What light might the Bible shed on the ethics of the housing market and how we might behave within it? In this article, I will focus particularly on the question of how we understand ‘real estate’ and how this relates to a very important, but largely forgotten, Biblical concept known as ‘usury’. I will suggest that, in many respects, real estate has become modern usury. But it does not need to be this way. I will also suggest that the arena of housing investment is an area in which there is significant scope to think and act differently and to make a positive contribution. But first, let’s look at the current housing situation and how it got this way.

The cost of housing

It is no accident that our national obsession around real estate has come at a time when home ownership has become unattainable for more people than at any time since the end of the 1950s. In 2011, a US-based survey of international housing affordability has pointed out that Australia, ‘once the exemplar of modestly priced, high quality middle class housing’ has now become ‘the most unaffordable housing market in the English-speaking world.’

The continued and rapid rise of house prices across Australia has been one of the most dramatic phenomena of our modern history. In the decade between 2000 and 2010, median house prices in Victoria rose from $160,500 to $420,000, with sharper rises in Melbourne. While around 51% of homes sold in Australia in 2004 were affordable to ‘moderate income earners’, this had slipped to just 28% by 2012. And despite continued talk of a ‘housing bubble’, prices keep going up: by 10% on average over the past 12 months.

You don’t have to be an economist or sociologist to figure out that as stratospheric prices work their way through the system, it starts to put severe housing stress on people living on low incomes, including the whole rental market. According to Anglicare, less than 1% of rental properties advertised on the weekend of 5-6 April 2014 were affordable for anyone on a government payment. Those with complex needs, such as single parents and people with a disability, are experiencing even greater difficulty finding rental properties.

Whether you are renting or paying off a mortgage, the cost of housing is extracting an increasingly high cost from households, especially upon relationships and especially upon the marginal. But it also has implications for the church. I know of many discipleship-minded Christians, young and old, who would like to give themselves more to various forms of ministry, mission and service, but whose housing costs are forcing them to make employment choices that severely limit their scope to serve as they would like. Housing costs are also a major barrier to people trying to live more sustainably and ethically, as these choices generally cost time and money.

This is all clearly pretty unsatisfactory, but how did it get this way?

Why are house prices so high?

Contrary to what some people are suggesting, ridiculously high house prices are not the fault of Chinese investors buying up all our property. Although the surge in investment from China won’t be helping the situation, the real problem lies in the way in which Australian housing policy has been linked with wealth accumulation. I am talking here primarily about ‘negative gearing’ and the capital gains tax and how these have prompted an orgy of ‘investment’ in real estate in the past two decades.

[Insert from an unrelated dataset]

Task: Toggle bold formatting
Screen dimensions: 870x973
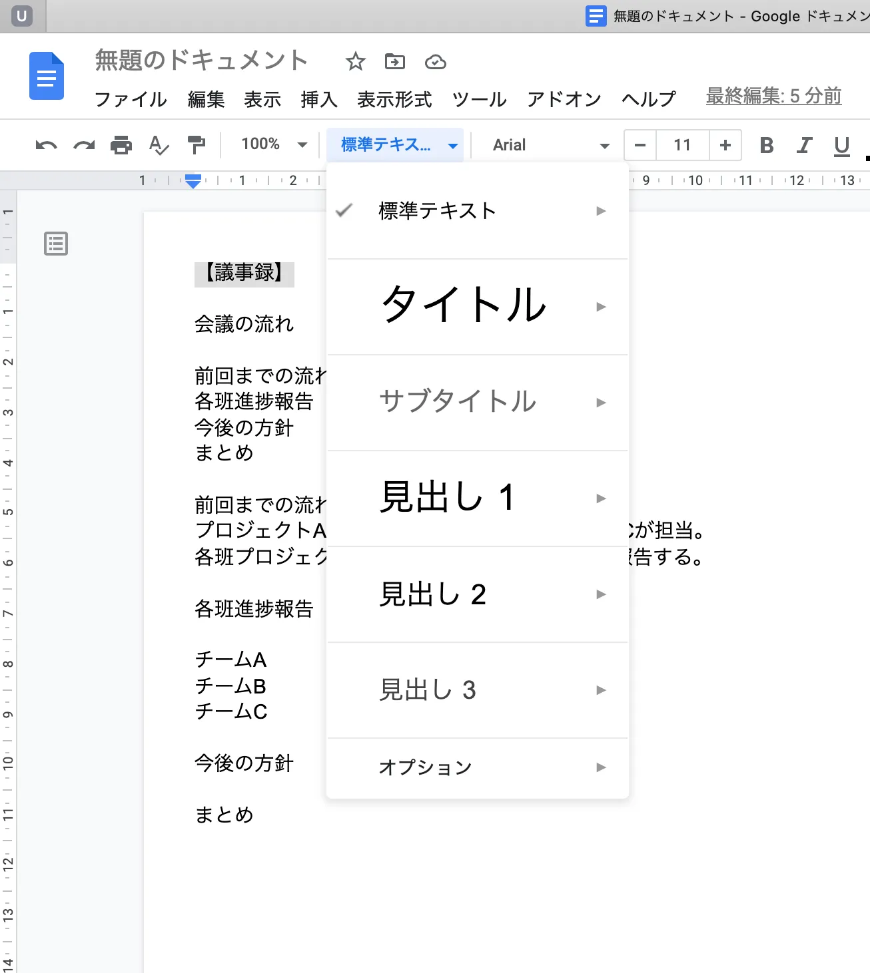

‘Negative gearing’ is basically a policy that allows people who have invested in a rental property to write-off any losses from the cost of their interest payments against their tax bill. Negative gearing has been around in different forms for a while, but it took on a new potency in 1999 when the Howard Government halved the capital gains tax - that is, the tax you pay on any profit you make when you sell an asset, such as an investment property. Basically, this means that high income-earners can invest that would-be-tax in an appreciating asset that reaps a windfall profit when it is sold. Put baldly, if you have the means, you can either choose to pay tax or to get a high yielding real estate investment. Since 1999, this has acted like a steroid injection into the real estate market, not only increasing the number of people seeking to invest, but also significantly increasing the incentive to realise a profit through the rapid sale, and then re-purchase and then re-sale of properties.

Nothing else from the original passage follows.